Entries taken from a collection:
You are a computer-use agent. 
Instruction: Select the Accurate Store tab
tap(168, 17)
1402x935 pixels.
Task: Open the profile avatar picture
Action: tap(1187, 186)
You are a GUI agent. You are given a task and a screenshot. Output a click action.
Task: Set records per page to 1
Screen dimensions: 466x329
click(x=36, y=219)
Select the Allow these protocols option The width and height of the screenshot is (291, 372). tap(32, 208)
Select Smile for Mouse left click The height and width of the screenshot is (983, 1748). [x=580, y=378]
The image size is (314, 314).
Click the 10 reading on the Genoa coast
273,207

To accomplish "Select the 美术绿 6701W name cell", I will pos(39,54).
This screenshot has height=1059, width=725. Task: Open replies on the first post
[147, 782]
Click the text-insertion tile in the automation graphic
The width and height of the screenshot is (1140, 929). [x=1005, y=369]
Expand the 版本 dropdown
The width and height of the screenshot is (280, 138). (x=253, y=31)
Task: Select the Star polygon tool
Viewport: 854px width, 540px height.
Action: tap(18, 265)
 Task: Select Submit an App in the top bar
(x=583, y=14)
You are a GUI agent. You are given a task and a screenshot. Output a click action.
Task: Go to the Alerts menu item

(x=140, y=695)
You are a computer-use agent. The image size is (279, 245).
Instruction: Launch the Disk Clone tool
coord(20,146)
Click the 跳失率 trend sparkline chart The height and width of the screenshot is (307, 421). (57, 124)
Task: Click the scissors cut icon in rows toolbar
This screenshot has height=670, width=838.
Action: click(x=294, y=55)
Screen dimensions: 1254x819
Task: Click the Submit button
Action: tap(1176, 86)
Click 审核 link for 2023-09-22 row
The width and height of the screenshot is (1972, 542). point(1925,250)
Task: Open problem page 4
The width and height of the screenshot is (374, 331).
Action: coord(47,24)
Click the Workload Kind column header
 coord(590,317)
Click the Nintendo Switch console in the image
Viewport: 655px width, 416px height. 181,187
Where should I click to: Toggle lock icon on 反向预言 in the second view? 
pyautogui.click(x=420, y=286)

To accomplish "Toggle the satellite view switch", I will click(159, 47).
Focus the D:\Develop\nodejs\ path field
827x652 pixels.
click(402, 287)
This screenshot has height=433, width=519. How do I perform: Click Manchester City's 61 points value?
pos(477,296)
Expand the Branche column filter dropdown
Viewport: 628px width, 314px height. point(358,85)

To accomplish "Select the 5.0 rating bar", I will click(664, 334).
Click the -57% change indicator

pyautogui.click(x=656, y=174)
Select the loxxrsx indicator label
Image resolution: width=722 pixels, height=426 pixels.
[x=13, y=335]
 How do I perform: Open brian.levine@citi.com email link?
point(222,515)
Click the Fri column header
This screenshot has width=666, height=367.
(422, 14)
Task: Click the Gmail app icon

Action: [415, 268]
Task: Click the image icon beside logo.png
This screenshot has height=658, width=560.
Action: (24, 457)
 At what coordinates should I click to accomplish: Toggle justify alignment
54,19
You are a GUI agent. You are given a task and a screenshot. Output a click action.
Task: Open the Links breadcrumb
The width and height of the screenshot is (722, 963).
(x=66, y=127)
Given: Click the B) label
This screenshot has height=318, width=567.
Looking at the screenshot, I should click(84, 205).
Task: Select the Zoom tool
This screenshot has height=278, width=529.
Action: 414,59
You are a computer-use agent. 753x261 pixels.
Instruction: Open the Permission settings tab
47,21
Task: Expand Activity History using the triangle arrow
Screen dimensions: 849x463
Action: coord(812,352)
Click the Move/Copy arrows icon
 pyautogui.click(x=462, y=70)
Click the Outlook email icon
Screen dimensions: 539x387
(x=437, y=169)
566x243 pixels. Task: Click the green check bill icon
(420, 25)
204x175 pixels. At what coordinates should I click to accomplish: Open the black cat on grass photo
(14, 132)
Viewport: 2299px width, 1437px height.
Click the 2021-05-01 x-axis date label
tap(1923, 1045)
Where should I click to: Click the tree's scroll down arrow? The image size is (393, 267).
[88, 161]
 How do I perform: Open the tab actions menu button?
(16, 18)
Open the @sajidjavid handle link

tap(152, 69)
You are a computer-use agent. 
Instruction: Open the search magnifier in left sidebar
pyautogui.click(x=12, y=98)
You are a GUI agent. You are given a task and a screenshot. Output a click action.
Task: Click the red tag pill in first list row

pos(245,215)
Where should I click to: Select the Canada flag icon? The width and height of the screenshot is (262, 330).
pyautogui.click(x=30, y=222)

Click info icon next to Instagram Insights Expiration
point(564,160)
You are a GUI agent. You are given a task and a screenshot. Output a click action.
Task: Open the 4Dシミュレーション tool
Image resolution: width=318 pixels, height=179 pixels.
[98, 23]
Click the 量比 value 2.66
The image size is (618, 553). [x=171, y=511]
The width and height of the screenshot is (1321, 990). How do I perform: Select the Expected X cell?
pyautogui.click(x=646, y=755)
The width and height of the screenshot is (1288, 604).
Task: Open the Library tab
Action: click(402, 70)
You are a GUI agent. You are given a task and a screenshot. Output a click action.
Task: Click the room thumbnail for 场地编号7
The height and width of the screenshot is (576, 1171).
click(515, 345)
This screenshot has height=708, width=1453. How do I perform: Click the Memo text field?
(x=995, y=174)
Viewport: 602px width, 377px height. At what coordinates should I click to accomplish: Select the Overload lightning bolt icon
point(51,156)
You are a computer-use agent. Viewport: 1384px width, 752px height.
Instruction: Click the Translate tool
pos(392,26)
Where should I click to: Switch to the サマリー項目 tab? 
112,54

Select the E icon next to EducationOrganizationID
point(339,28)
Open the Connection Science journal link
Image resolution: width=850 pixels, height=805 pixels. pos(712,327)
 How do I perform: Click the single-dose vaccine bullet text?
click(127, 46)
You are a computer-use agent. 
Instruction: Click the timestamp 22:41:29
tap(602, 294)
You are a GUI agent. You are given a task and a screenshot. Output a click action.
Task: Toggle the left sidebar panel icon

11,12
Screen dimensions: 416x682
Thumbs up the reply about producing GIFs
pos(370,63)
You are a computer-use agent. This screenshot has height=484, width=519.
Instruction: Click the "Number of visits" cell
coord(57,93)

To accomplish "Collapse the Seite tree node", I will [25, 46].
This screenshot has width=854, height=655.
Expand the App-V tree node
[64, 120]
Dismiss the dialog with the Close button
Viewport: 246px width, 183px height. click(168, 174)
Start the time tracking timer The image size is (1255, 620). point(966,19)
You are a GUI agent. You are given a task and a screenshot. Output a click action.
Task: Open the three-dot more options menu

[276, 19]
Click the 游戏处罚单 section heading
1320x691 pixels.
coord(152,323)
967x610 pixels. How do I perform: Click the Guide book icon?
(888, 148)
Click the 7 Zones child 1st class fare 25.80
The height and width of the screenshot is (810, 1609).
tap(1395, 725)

*WHAT IS EXPECTED*: Once the records are read, print each of them exactly as written.

*ANSWER BELOW*:
You are a computer-use agent. 
Instruction: Select the Accurate Store tab
tap(168, 17)
1402x935 pixels.
Task: Open the profile avatar picture
Action: tap(1187, 186)
You are a GUI agent. You are given a task and a screenshot. Output a click action.
Task: Set records per page to 1
Screen dimensions: 466x329
click(x=36, y=219)
Select the Allow these protocols option The width and height of the screenshot is (291, 372). tap(32, 208)
Select Smile for Mouse left click The height and width of the screenshot is (983, 1748). [x=580, y=378]
The image size is (314, 314).
Click the 10 reading on the Genoa coast
273,207

To accomplish "Select the 美术绿 6701W name cell", I will pos(39,54).
This screenshot has height=1059, width=725. Task: Open replies on the first post
[147, 782]
Click the text-insertion tile in the automation graphic
The width and height of the screenshot is (1140, 929). [x=1005, y=369]
Expand the 版本 dropdown
The width and height of the screenshot is (280, 138). (x=253, y=31)
Task: Select the Star polygon tool
Viewport: 854px width, 540px height.
Action: tap(18, 265)
 Task: Select Submit an App in the top bar
(x=583, y=14)
You are a GUI agent. You are given a task and a screenshot. Output a click action.
Task: Go to the Alerts menu item

(x=140, y=695)
You are a computer-use agent. The image size is (279, 245).
Instruction: Launch the Disk Clone tool
coord(20,146)
Click the 跳失率 trend sparkline chart The height and width of the screenshot is (307, 421). (57, 124)
Task: Click the scissors cut icon in rows toolbar
This screenshot has height=670, width=838.
Action: click(x=294, y=55)
Screen dimensions: 1254x819
Task: Click the Submit button
Action: tap(1176, 86)
Click 审核 link for 2023-09-22 row
The width and height of the screenshot is (1972, 542). point(1925,250)
Task: Open problem page 4
The width and height of the screenshot is (374, 331).
Action: coord(47,24)
Click the Workload Kind column header
 coord(590,317)
Click the Nintendo Switch console in the image
Viewport: 655px width, 416px height. 181,187
Where should I click to: Toggle lock icon on 反向预言 in the second view? 
pyautogui.click(x=420, y=286)

To accomplish "Toggle the satellite view switch", I will click(159, 47).
Focus the D:\Develop\nodejs\ path field
827x652 pixels.
click(402, 287)
This screenshot has height=433, width=519. How do I perform: Click Manchester City's 61 points value?
pos(477,296)
Expand the Branche column filter dropdown
Viewport: 628px width, 314px height. point(358,85)

To accomplish "Select the 5.0 rating bar", I will click(664, 334).
Click the -57% change indicator

pyautogui.click(x=656, y=174)
Select the loxxrsx indicator label
Image resolution: width=722 pixels, height=426 pixels.
[x=13, y=335]
 How do I perform: Open brian.levine@citi.com email link?
point(222,515)
Click the Fri column header
This screenshot has width=666, height=367.
(422, 14)
Task: Click the Gmail app icon

Action: [415, 268]
Task: Click the image icon beside logo.png
This screenshot has height=658, width=560.
Action: (24, 457)
 At what coordinates should I click to accomplish: Toggle justify alignment
54,19
You are a GUI agent. You are given a task and a screenshot. Output a click action.
Task: Open the Links breadcrumb
The width and height of the screenshot is (722, 963).
(x=66, y=127)
Given: Click the B) label
This screenshot has height=318, width=567.
Looking at the screenshot, I should click(84, 205).
Task: Select the Zoom tool
This screenshot has height=278, width=529.
Action: 414,59
You are a computer-use agent. 753x261 pixels.
Instruction: Open the Permission settings tab
47,21
Task: Expand Activity History using the triangle arrow
Screen dimensions: 849x463
Action: coord(812,352)
Click the Move/Copy arrows icon
 pyautogui.click(x=462, y=70)
Click the Outlook email icon
Screen dimensions: 539x387
(x=437, y=169)
566x243 pixels. Task: Click the green check bill icon
(420, 25)
204x175 pixels. At what coordinates should I click to accomplish: Open the black cat on grass photo
(14, 132)
Viewport: 2299px width, 1437px height.
Click the 2021-05-01 x-axis date label
tap(1923, 1045)
Where should I click to: Click the tree's scroll down arrow? The image size is (393, 267).
[88, 161]
 How do I perform: Open the tab actions menu button?
(16, 18)
Open the @sajidjavid handle link

tap(152, 69)
You are a computer-use agent. 
Instruction: Open the search magnifier in left sidebar
pyautogui.click(x=12, y=98)
You are a GUI agent. You are given a task and a screenshot. Output a click action.
Task: Click the red tag pill in first list row

pos(245,215)
Where should I click to: Select the Canada flag icon? The width and height of the screenshot is (262, 330).
pyautogui.click(x=30, y=222)

Click info icon next to Instagram Insights Expiration
point(564,160)
You are a GUI agent. You are given a task and a screenshot. Output a click action.
Task: Open the 4Dシミュレーション tool
Image resolution: width=318 pixels, height=179 pixels.
[98, 23]
Click the 量比 value 2.66
The image size is (618, 553). [x=171, y=511]
The width and height of the screenshot is (1321, 990). How do I perform: Select the Expected X cell?
pyautogui.click(x=646, y=755)
The width and height of the screenshot is (1288, 604).
Task: Open the Library tab
Action: click(402, 70)
You are a GUI agent. You are given a task and a screenshot. Output a click action.
Task: Click the room thumbnail for 场地编号7
The height and width of the screenshot is (576, 1171).
click(515, 345)
This screenshot has height=708, width=1453. How do I perform: Click the Memo text field?
(x=995, y=174)
Viewport: 602px width, 377px height. At what coordinates should I click to accomplish: Select the Overload lightning bolt icon
point(51,156)
You are a computer-use agent. Viewport: 1384px width, 752px height.
Instruction: Click the Translate tool
pos(392,26)
Where should I click to: Switch to the サマリー項目 tab? 
112,54

Select the E icon next to EducationOrganizationID
point(339,28)
Open the Connection Science journal link
Image resolution: width=850 pixels, height=805 pixels. pos(712,327)
 How do I perform: Click the single-dose vaccine bullet text?
click(127, 46)
You are a computer-use agent. 
Instruction: Click the timestamp 22:41:29
tap(602, 294)
You are a GUI agent. You are given a task and a screenshot. Output a click action.
Task: Toggle the left sidebar panel icon

11,12
Screen dimensions: 416x682
Thumbs up the reply about producing GIFs
pos(370,63)
You are a computer-use agent. This screenshot has height=484, width=519.
Instruction: Click the "Number of visits" cell
coord(57,93)

To accomplish "Collapse the Seite tree node", I will [25, 46].
This screenshot has width=854, height=655.
Expand the App-V tree node
[64, 120]
Dismiss the dialog with the Close button
Viewport: 246px width, 183px height. click(168, 174)
Start the time tracking timer The image size is (1255, 620). point(966,19)
You are a GUI agent. You are given a task and a screenshot. Output a click action.
Task: Open the three-dot more options menu

[276, 19]
Click the 游戏处罚单 section heading
1320x691 pixels.
coord(152,323)
967x610 pixels. How do I perform: Click the Guide book icon?
(888, 148)
Click the 7 Zones child 1st class fare 25.80
The height and width of the screenshot is (810, 1609).
tap(1395, 725)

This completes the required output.